Web Traffic Data Analysis For Online Store.
Nasir Yusuf Ahmad
Transforming Data into Actionable Insights for Informed Decision-Making| SDG 3 & 4.| Co-Founder HealStoc | Human Capital Development Advocate | AI, ML, LLM Engineer.| Economist.| Author.| Certified Data Scientist.|
“In the end you should only measure and look at the numbers that drive action, meaning that the data tells you what you should do next.”— Alexander Peiniger.
The weekend is here again. Today, the blog will get us talking about R, R, R and R. Yes, R.
Originally, this article was a class Project at the Clickon Kaduna Data Science Fellowship Programme for the R module. My four team members and I presented on Website Traffic Analysis for an online store. We did extrapolatory data analysis, predictive analysis and created machine learning models to check how accurate the model is.
Story Time?
I remember as a child, I had difficulties pronouncing the alphabet "R". My older brother always have to insist that I pronounce it rightly. Which I eventually did pronounced well overtime.
When we started the R class, at first, I must confess, it was boring. But then I reminiscence the difficulty I had pronouncing R as a child, I did not want that to be a pattern, thus, I had to let it go and embrace the tool passionately.
Lets get started.
What is R?
Simply put, R is a language and environment for statistical computing and graphics. Some argue that R is the language of Data Science.

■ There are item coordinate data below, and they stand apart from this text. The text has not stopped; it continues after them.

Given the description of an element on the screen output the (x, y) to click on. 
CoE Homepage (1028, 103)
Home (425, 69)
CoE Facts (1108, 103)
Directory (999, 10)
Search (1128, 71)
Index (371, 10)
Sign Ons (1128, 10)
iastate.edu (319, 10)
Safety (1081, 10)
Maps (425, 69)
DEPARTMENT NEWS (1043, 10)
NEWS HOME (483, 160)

R was developed by Ross Ihaka and Robert Gentleman at the University of Auckland, New Zealand. The initial version of R was created in 1993, and it was later substantially enhanced by a large group of developers globally. The R language is open-source, meaning that its source code is freely available, and users are encouraged to contribute to its development.
Why Learn R?
According to a survey of Kagglers conducted by David Smith, he finds Python and R to be preferred tools as demonstrated below:
About 7,955 respondents participated in the survey. 76.3% of the respondents voted in favor of Python, while 59.2% of the respondents are for R. So this is an open secrete, everywhere, most data scientists love to use Python very few use R, SQL and other related languages.

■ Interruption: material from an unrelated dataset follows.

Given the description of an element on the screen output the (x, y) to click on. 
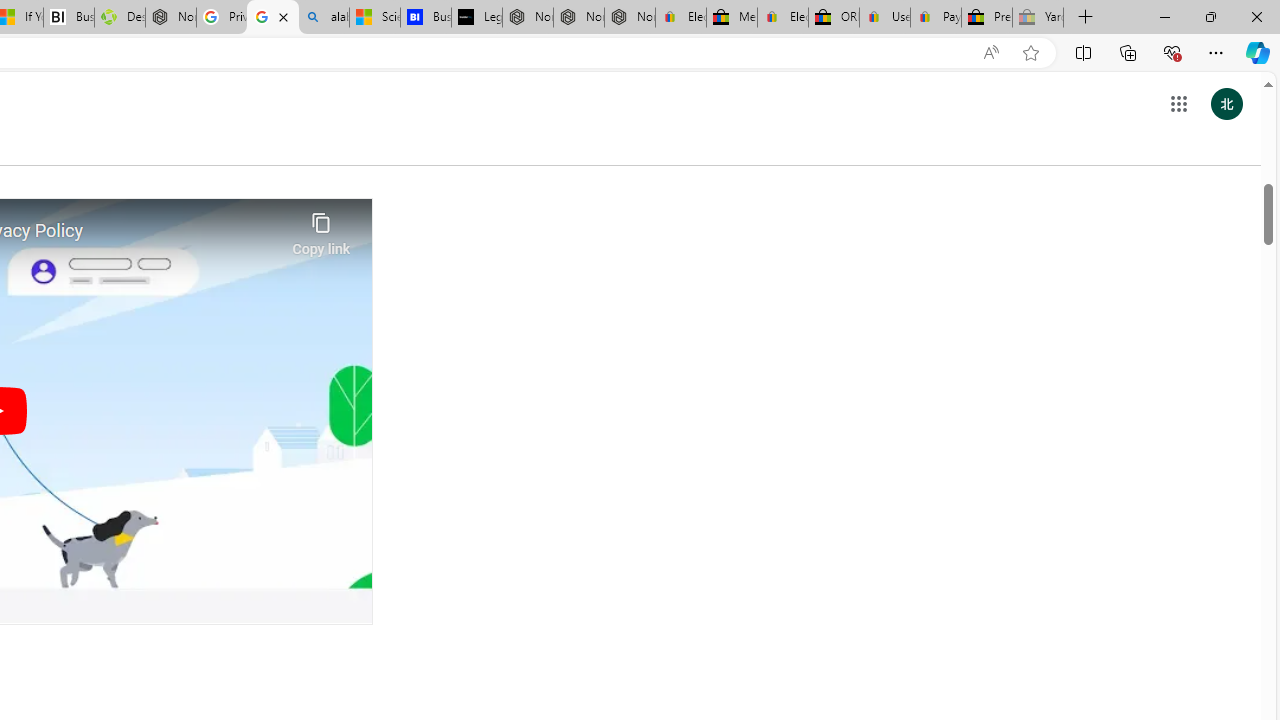
Descarga Driver Updater (119, 17)
User Privacy Notice | eBay (885, 17)
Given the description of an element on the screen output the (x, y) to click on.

However, R has some pros and cons in comparison to Python. For instance, R has has the largest data sciences communities world wide? Consider the map below:
Although R boasts a global user base exceeding two million, the focus of R activity varies across regions. The team at Rapporter who published the above map, aim to address this by amalgamating data on the geographical distribution of R Foundation members, package authors, package downloaders, and user group members.
This comprehensive dataset is used to generate a country-wide 'R usage score,' which is further adjusted for population. The resulting scores are visually represented on the map below, with red indicating lower R activity and blue signifying higher engagement.

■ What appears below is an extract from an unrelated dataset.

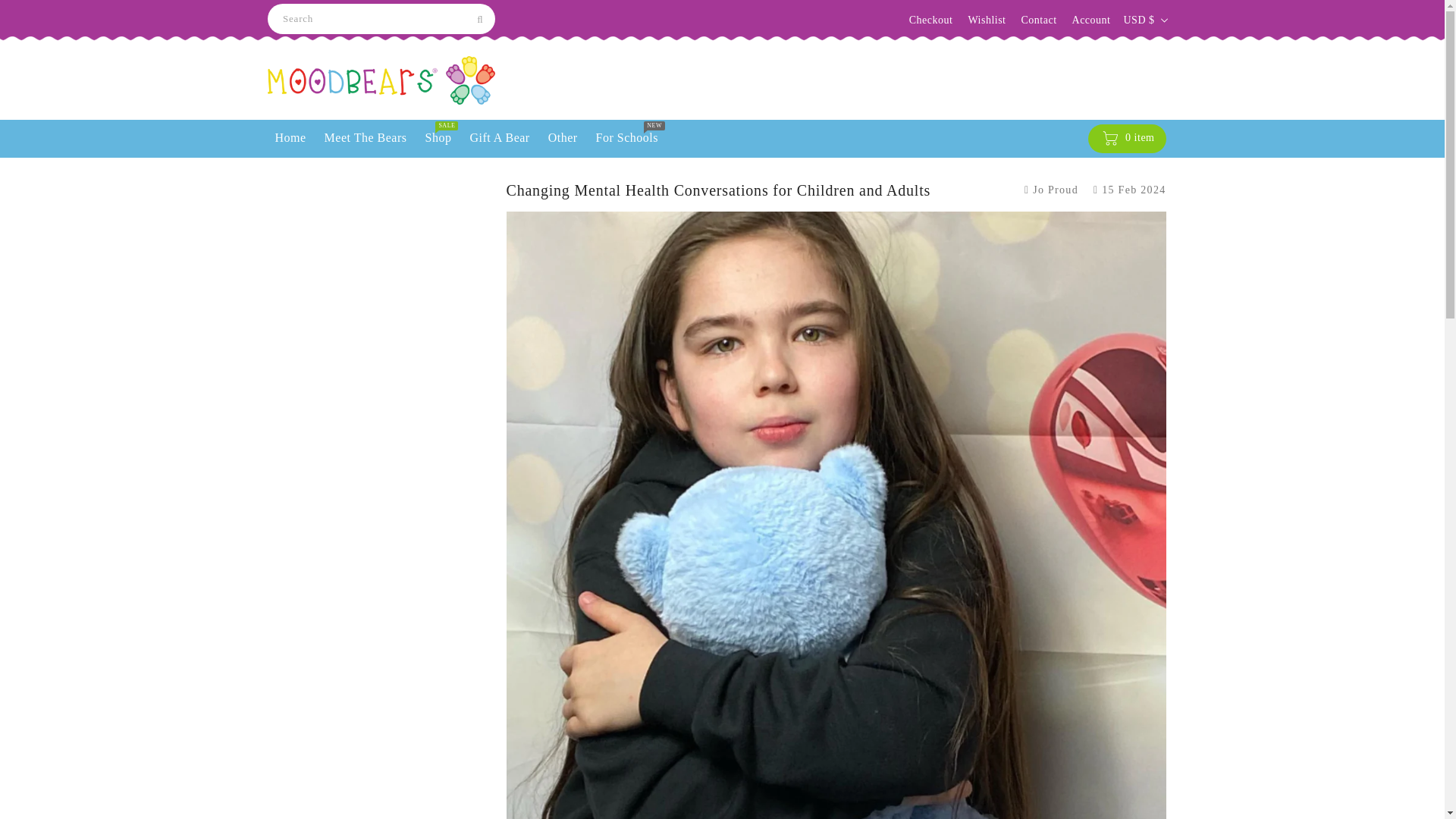
SKIP TO CONTENT (14, 7)
Contact (1038, 20)
Checkout (930, 20)
Wishlist (987, 20)
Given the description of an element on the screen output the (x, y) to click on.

When considering R activity per capita, the leading country might defy expectations: New Zealand, the birthplace of R, holds the second position. The following are the top 10 countries in terms of per-capita R activity:
1- Switzerland
2- New Zealand (birthplace of R)
3- Austria (home of the R Foundation)
4- Ireland
5- United States Minor Outlying Islands*
6- United States
7- Australia
8- Singapore
9- Denmark
10- United Kingdom
11- Canada.
The essence of this analogy is highlight the relative importance of globally. If you have a plan of migrating to one of the top 10 countries listed above, then you should get excellent using R in Data Science or Analysis. Because it could be the most important hoe you take to farm.
So now that we have a establish our case, lets write some codes.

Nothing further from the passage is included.